Furthermore, if you go beyond a x286 computer uC, then you are missing all
the native uC multitasking features, except you load a Protected DOS
enhancer to get a flat 32bit memory space, protected code, etc.

What is the other problem? Reliability of the whole OS is determined by the
reliability of the application you run. In other words, a simple glitch and
the whole OS gets broken. So you need to develop really robust apps to have
a stable DOS environment.

But it is useful for many single-thread things, like the one you expose.

TTYL


2007/11/30, Bob Axtell <spam_OUTengineerTakeThisOuTspamcotse.net>:
{Quote hidden}

> -

2007\11\30@070525 by Xiaofan Chen

face picon face
On Nov 30, 2007 7:45 PM, Bob Axtell <.....engineerKILLspamspam@spam@cotse.net> wrote:

> I am astonished at how reliable old DOS machines are (and were)!
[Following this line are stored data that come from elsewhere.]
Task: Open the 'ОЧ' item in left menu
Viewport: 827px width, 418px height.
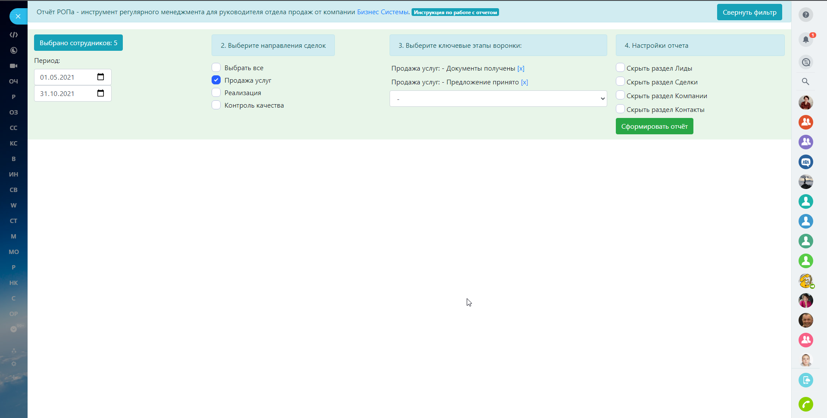Action: point(14,81)
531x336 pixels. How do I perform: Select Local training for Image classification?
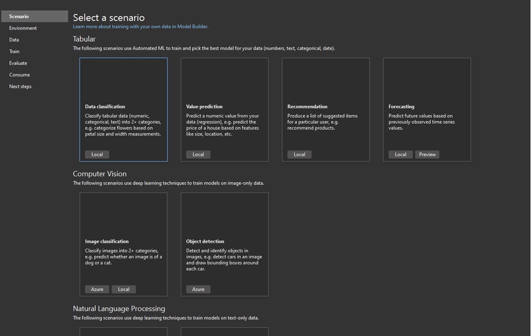point(123,289)
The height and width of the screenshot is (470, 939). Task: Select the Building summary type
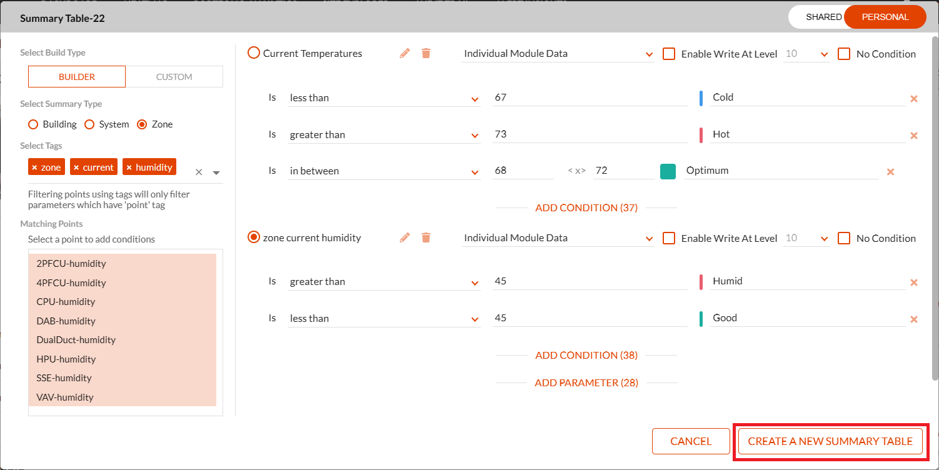(x=34, y=124)
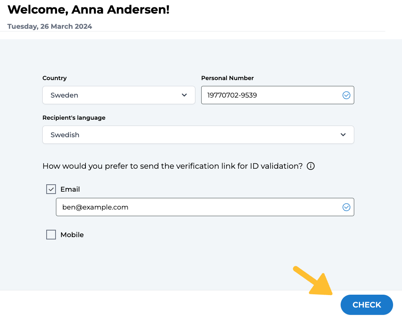402x318 pixels.
Task: Click the validation checkmark in the email field
Action: pos(346,207)
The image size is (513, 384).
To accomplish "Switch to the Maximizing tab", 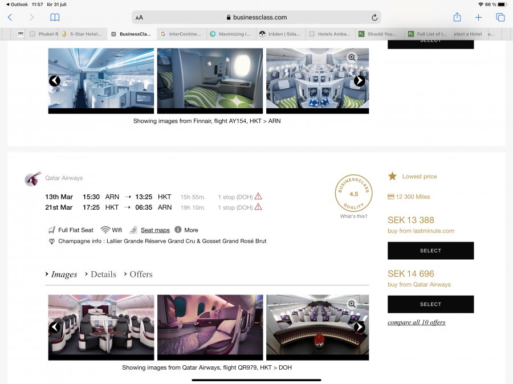I will (230, 34).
Why did
> we EVER get caught up with windows? I needed 3 old DOS systems,
> and my old resources of the past (pawn shops) didn't have any, so to get them,
> I had to ask friends and relatives to search
> their storage lockers and closets for them. Out of 5 received, I cobbled
> together the 3 I needed by shifting hard disks around, parallel port cards, etc,
> tossing the broken stuff.
>
> FWIW, FreeDOS is the operating system of choice.

In my last job, there are still quite some testers using old DOS
test software (written in Borland C++ 3.1). The problem is that
the old PCs (many of them Pentium 1 or 486) started to die.
However they can still get industrial PC with Pentium class CPU
to run the software (it is said that some software have problems
with faster PCs). And some of them got migrated to Windows
based software.

Xiaofan

2007\11\30@072909 by Bob Axtell

face picon face
Xiaofan Chen wrote:
{Quote hidden}

DOS machines are used in many assembly facilities in Mexico, too.

--Bob A

2007\11\30@110900 by Matt Pobursky

flavicon
face
On Fri, 30 Nov 2007 04:45:57 -0700, Bob Axtell wrote:
{Quote hidden}

Can I make a dumb (smart? obvious?) suggestion?

Why not make a small "bridge" PCB that reads your 1 bit datastream and
converts it to a standard RS232 UART or USB interface? (Or both, that's
what I'd do).

Then you can interface really easily with almost any PC, any flavor, any
language over a standard I/O interface and that pretty much any programming
environment supports.

You already have the IP (software that interprets/converts your manchester
data) so the engineering effort required would be minimal as the RS232
UART/USB side is almost a "no code" solution. I build boards like this all
the time in small quantities for $100-$200 a batch. Once you have them you
can use them for every test application that comes up with this interface
and not have to worry about the test PC environment supporting hardware bit
banging.

I recently convinced a client in the automotive business to have us develop
such a device for them. It happened to be a full duplex device for one
their standard busses but now that they have it the have already found many
more uses for it. In the past they had to cobble up a new interface every
time they had some special production line test or programming they needed.
Now they just plug this device in and do all the software required from the
PC side. The interface box takes care of all the bus data translation and
timing.

Matt Pobursky
Maximum Performance Systems

2007\11\30@111734 by William \Chops\ Westfield

face picon face

On Nov 30, 2007, at 3:45 AM, Bob Axtell wrote:

> I needed 3 old DOS systems, and my old resources of the past (pawn  
> shops) didn't have any, so to get them, I had to ask friends and  
> relatives to search their storage lockers and closets for them. Out  
> of 5 received, I cobbled together the 3 I needed by shifting hard  
> disks around, parallel port cards, etc, tossing the broken stuff.
>
> FWIW, FreeDOS is the operating system of choice.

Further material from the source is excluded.